¿Conoces a Joe Black?

Juan Pardo Vidal
07:00 • 07 mar. 2019

Me preocupan mucho los colines, paso mucho tiempo reflexionando sobre ese tema, qué cosa, ¿para qué los ponen si a nadie les gustan? Yo, que estoy muy concienciado con el medio ambiente, los reciclo. Cuidadosamente los chupo y los deposito, bien alineados, en un platito aparte para que los reutilicen. Puestos a elegir, yo preferiría que acompañaran las tapas con rosquillas de Alhama, harían el mismo trabajo que los colines y las podríamos mojar en la cerveza. 


La terraza del bar donde a veces desayuno linda con el patio de un dúplex. La dueña del dúplex es una mujer mayor que a menudo viene al bar con sus amigas. Le guardan los colines sucios (los míos yo creo que no) porque tiene un loro gris que se pirra por ellos. Cuando el loro la oye hablar, se sube sobre la tapia que separa la terraza del bar de su patio y le grita vete pa la casa. Que es lo mismo que la mujer le dice a él cuando lo ve encaramado ahí, vete pa la casa. El loro está suelto en su jardín, tiene la jaula abierta. Las historias del loro hacen las delicias de sus amigas. El loro está especializado en carteros. Cuando traen un certificado y llaman al timbre dice voy, voy. Y no va.
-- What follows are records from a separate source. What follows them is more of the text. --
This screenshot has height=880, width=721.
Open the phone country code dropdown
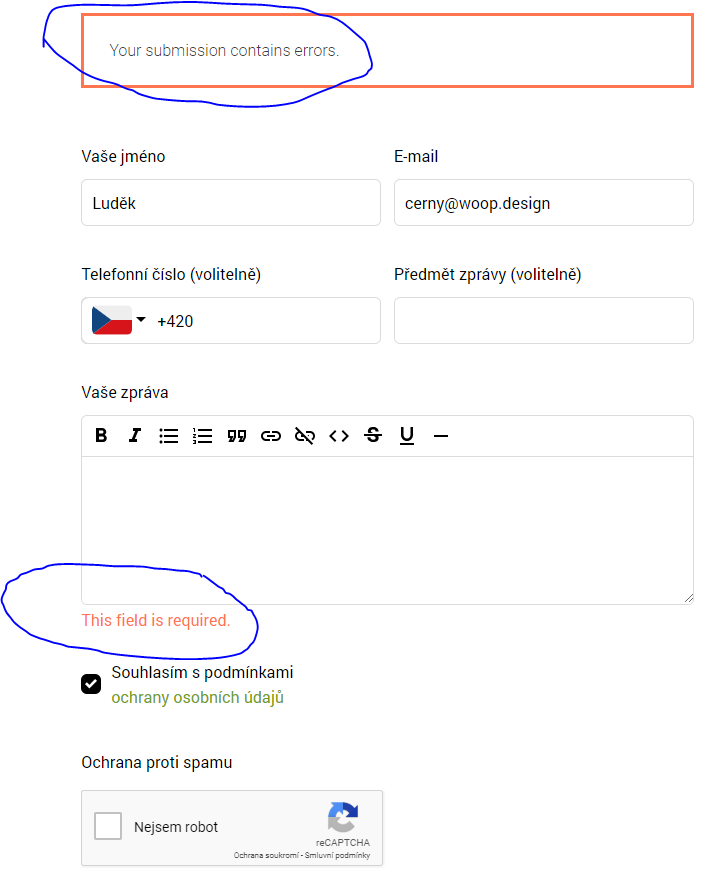click(x=119, y=321)
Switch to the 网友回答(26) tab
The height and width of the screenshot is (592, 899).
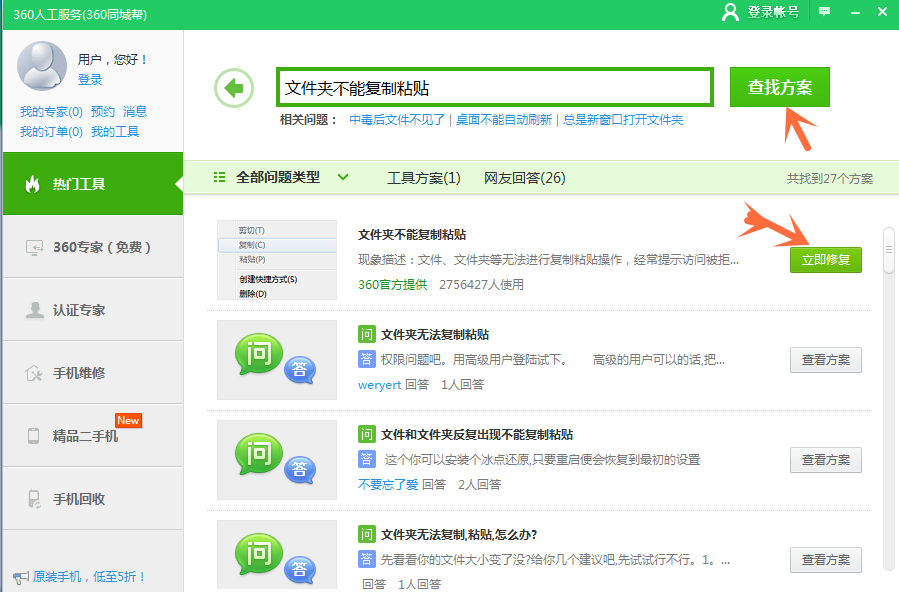coord(522,175)
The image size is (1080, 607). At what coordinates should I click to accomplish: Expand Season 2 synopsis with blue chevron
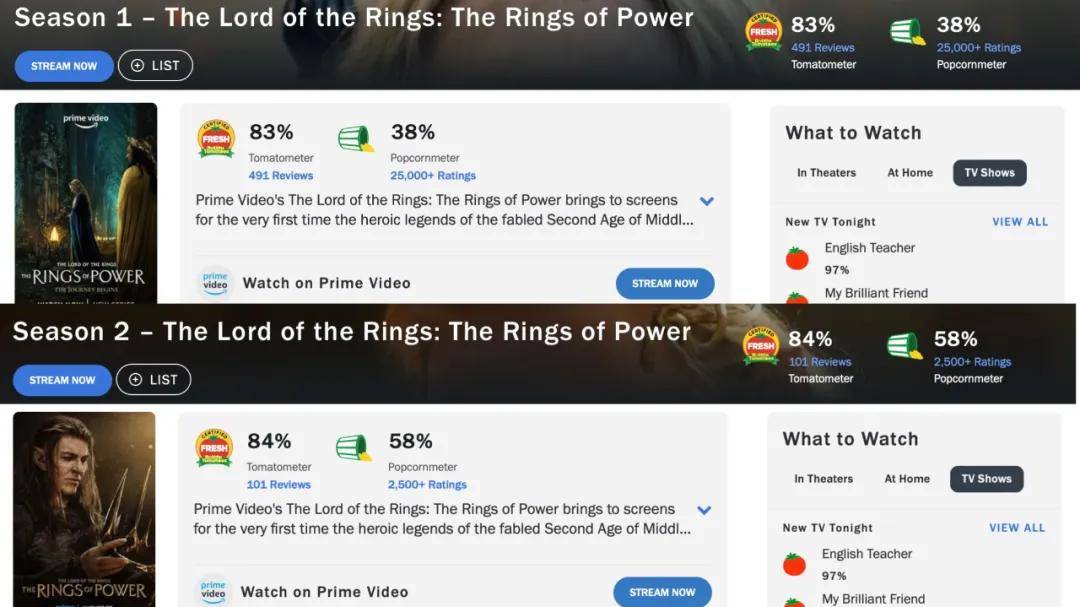click(704, 510)
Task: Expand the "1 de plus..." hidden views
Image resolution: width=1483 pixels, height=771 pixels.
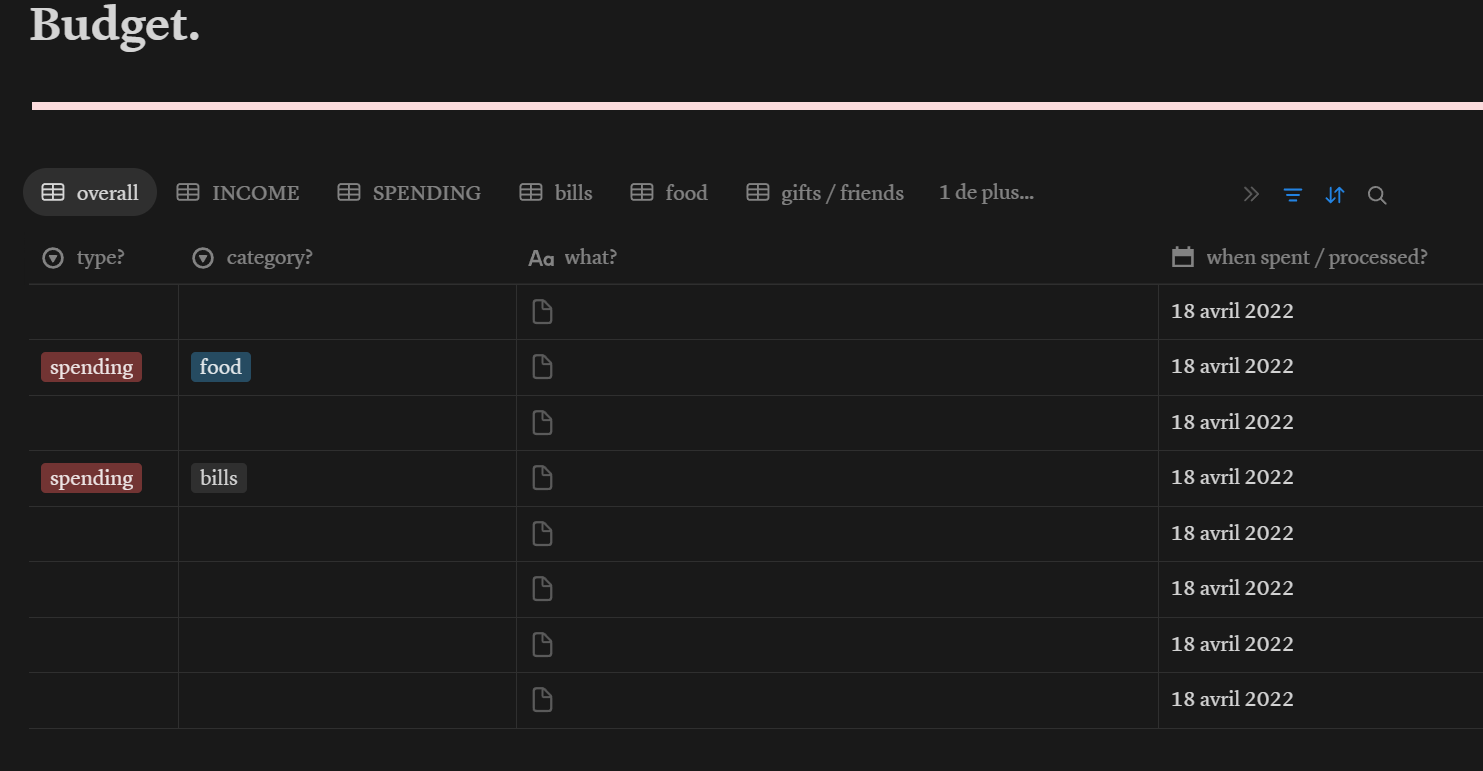Action: pos(986,193)
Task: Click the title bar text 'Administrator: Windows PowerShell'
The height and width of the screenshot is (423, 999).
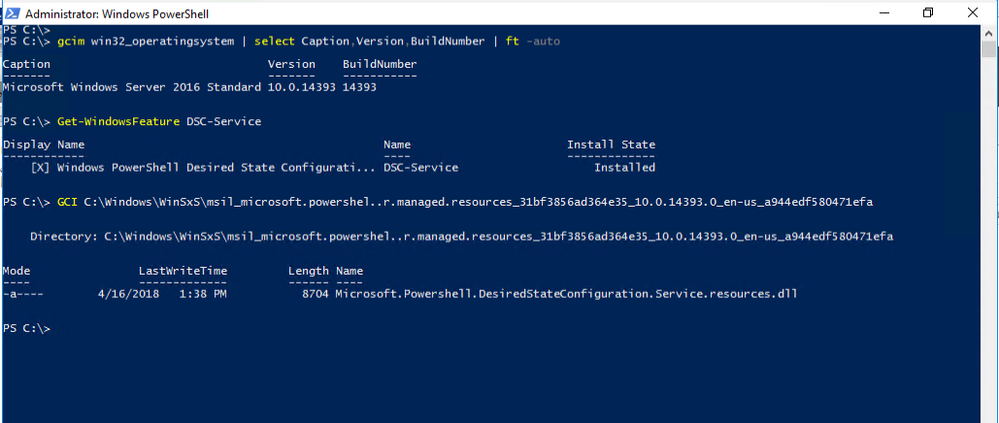Action: 117,13
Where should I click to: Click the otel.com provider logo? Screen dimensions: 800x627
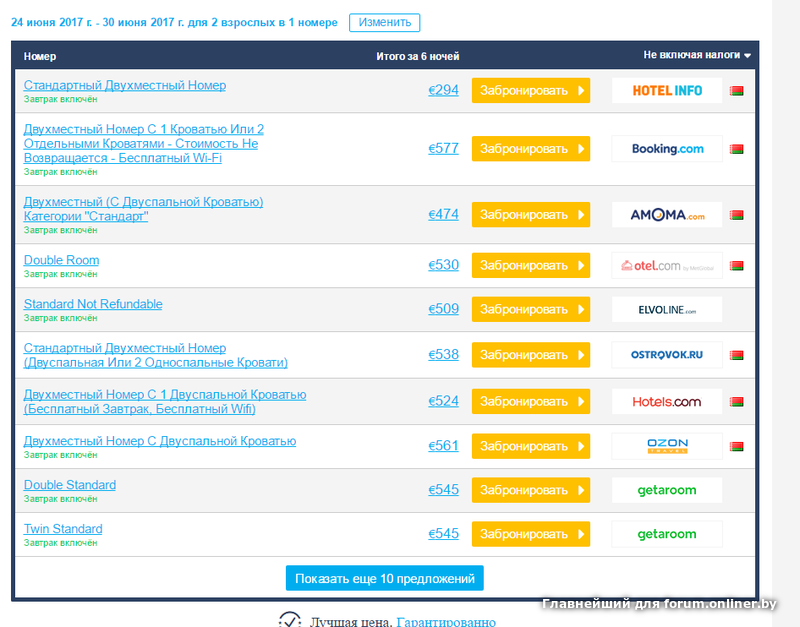pos(666,266)
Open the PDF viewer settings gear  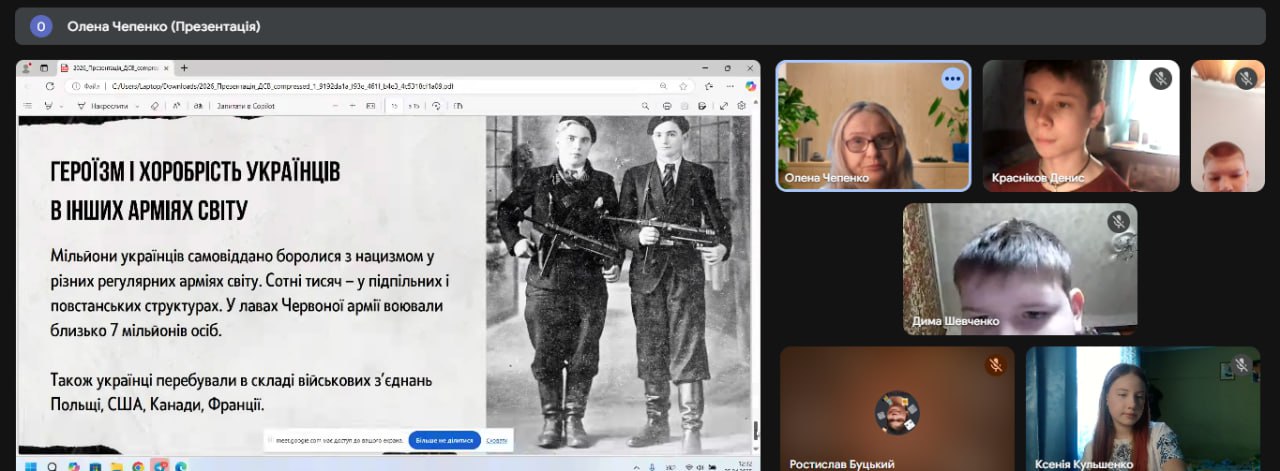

Y el cartero venga a esperar.


—¿Hace semanas que no he visto a la dueña del loro, ni al loro? —le pregunto al camarero. —Se ha muerto el loro, responde, y la mujer está ingresada.—Vaya, pobre mujer. ¿Qué pasó?, —me acomodo bien en el asiento, la cosa promete. —Pues mira, dicen por el barrio que Joe, el perro de un vecino, se fue al parque de enfrente a pasear con su dueño, se fue a corretear y regresó con el loro muerto en la boca. El dueño del perro cogió al loro y se lo llevó a la casa de la señora, saltó la valla y lo colocó dentro de la jaula para que pareciera un accidente y aquí no ha pasado nada. Luego vino la señora y le dio el soponcio, porque, al parecer, hacía ya dos días que el loro había muerto y ella misma lo había enterrado en el parque para que su tumba estuviera cerca de casa. Se le había atravesado un huevo, era una hembra, se llamaba Isa. Isa, Isa, lo decía muchas veces.



El camarero se partía de risa mientras me lo contaba, yo en cambio tenía ganas de llorar. No volveré a ir a ese bar. Lo comprendí todo, el perro y la lora estaban enamorados, el la desenterró porque le ladraba poemas de Garcilaso y de Quevedo. Recordé aquellos versos su cuerpo dejará, no su cuidado,/serán ceniza, más tendrá sentido,/polvo serán, mas polvo enamorado.  Primero la muerte, y después su dueño, le arrancaron a Joe de sus fauces a la amada. Los golpes que injustamente le propinaron antes de que se supiera la verdad ya no le dolían. Aulló el perro por la noche, como aúllan los que están enamorados y no comprenden el mundo, aulló como una ambulancia aúlla. Su amada había muerto de parto como Isabel Freyre, la amada de Garcilaso, y él, Joe, en ese momento deseó morir de una pedrada como murió el propio poeta.